In the polars issue thread below, list every potential approach the first post proposes for a numpy fast path, each with the short verdict that follows its arrow.

→ SOURCE
------------------------------------------------
Performance degradation caused by presence of optional numpy dependency #6052

jakob-keller · 2023-01-04T21:50:34Z

First of all, thanks for making polars available! It turned out to be a blazing fast alternative to pandas when doing pre-processing for real-time ML inference. True game changer!

We run an internal benchmark to flag possible performance regressions as part of testing new polars releases. Starting with 0.15.9, I noticed a minor performance regression that affects DataFrame initialization from data: dict[str, tuple[float | str | None, ...]]. After some digging, I believe this is caused by #5918 which dramatically increases calls to _NUMPY_TYPE().

I was surprised by the performance impact of _NUMPY_TYPE():

without numpy being installed, the impact is minimal. Great!
with numpy being merely installed, the impact grows by a factor of 27x - regardless of whether numpy is actually used. Not so great!

There is a trivial hack that speeds up DataFrame initialization and our benchmark by ~10%, well offsetting the initially discovered regression:

import polars.dependencies
polars.dependencies._NUMPY_AVAILABLE = False

Would you consider supporting a corresponding fast path for users that are also working with polars and numpy, just not in combination?

A few potential approaches come to mind:

Refactor polars.dependencies._NUMPY_AVAILABLE and make it available as part of the API - for users to overwrite manually when required. Something like polars.NO_NUMPY = True. -> Still feels hacky
Make polars.dependencies._NUMPY_AVAILABLE user configurable, e.g. by supporting optional environment variables or config files that may be used to trigger an override of polars.dependencies._NUMPY_AVAILABLE. -> I would be happy to use an environment variable, such as PY_POLARS_NO_NUMPY=1
Understand and accept performance penalty of polars.dependencies._NUMPY_AVAILABLE and polars.dependencies._NUMPY_TYPE() and potentially reduce reliance on those throughout the code-base. -> high effort

BTW: The same issue applies to similar constants, such as polars.dependencies._PANDAS_AVAILABLE, which might affect other use cases, too.

The text was updated successfully, but these errors were encountered:

alexander-beedie · 2023-01-05T06:35:56Z

I can take a look at this; do you have a suggested/straightforward example showing something particularly awful? Or literally just init from a column of basic sequence types? I'll start experimenting, but if there's something especially egregious then let me know.

I've already got some ideas for speedups & better logic, so I'm quite sure we can address this without any hackery being required (I also believe this is the only place where a tight loop of such checks exist; everywhere else these lazy-typecheck functions are only called once/twice per method, so have no impact).

jakob-keller · 2023-01-05T08:48:43Z

do you have a suggested/straightforward example showing something particularly awful?

Here is one trivial way to reproduce the ~10% performance penalty:

Base case:
python3 -m timeit -s "import polars.dependencies; data = {f'column_{c}': tuple(range(1000)) for c in range(100)}" "polars.DataFrame(data)"
200 loops, best of 5: 1.22 msec per loop

Performance "hack":
python3 -m timeit -s "import polars.dependencies; polars.dependencies._NUMPY_AVAILABLE = False; data = {f'column_{c}': tuple(range(1000)) for c in range(100)}" "polars.DataFrame(data)"
------------------------------------------------
→ RECORD EXTRACTS
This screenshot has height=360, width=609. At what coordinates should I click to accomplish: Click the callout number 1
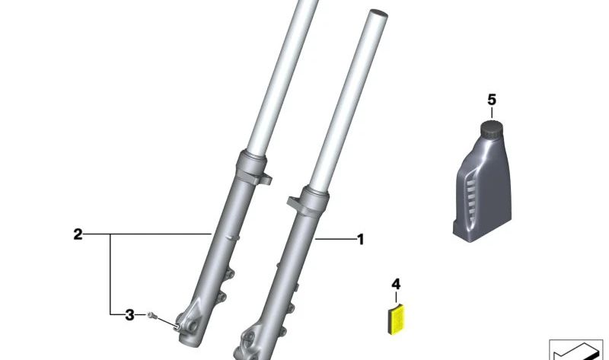pyautogui.click(x=360, y=240)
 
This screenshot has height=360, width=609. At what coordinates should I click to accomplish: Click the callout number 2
pyautogui.click(x=78, y=234)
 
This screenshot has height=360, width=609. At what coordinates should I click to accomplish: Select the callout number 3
pyautogui.click(x=129, y=314)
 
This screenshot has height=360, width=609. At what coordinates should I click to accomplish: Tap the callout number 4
pyautogui.click(x=395, y=284)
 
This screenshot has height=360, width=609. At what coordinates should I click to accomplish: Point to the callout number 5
pyautogui.click(x=491, y=100)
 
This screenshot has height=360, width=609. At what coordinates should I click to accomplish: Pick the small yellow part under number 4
pyautogui.click(x=394, y=317)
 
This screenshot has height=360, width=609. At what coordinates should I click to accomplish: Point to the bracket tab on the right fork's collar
------------------------------------------------
→ RESPONSE BELOW
1. Refactor polars.dependencies._NUMPY_AVAILABLE and make it part of the API so users can overwrite it manually, e.g. polars.NO_NUMPY = True. Verdict: "Still feels hacky."
2. Make polars.dependencies._NUMPY_AVAILABLE user configurable, e.g. through optional environment variables or config files that override it. Verdict: "I would be happy to use an environment variable, such as PY_POLARS_NO_NUMPY=1."
3. Understand and accept the performance penalty of polars.dependencies._NUMPY_AVAILABLE and polars.dependencies._NUMPY_TYPE(), and potentially reduce reliance on them throughout the code base. Verdict: "high effort."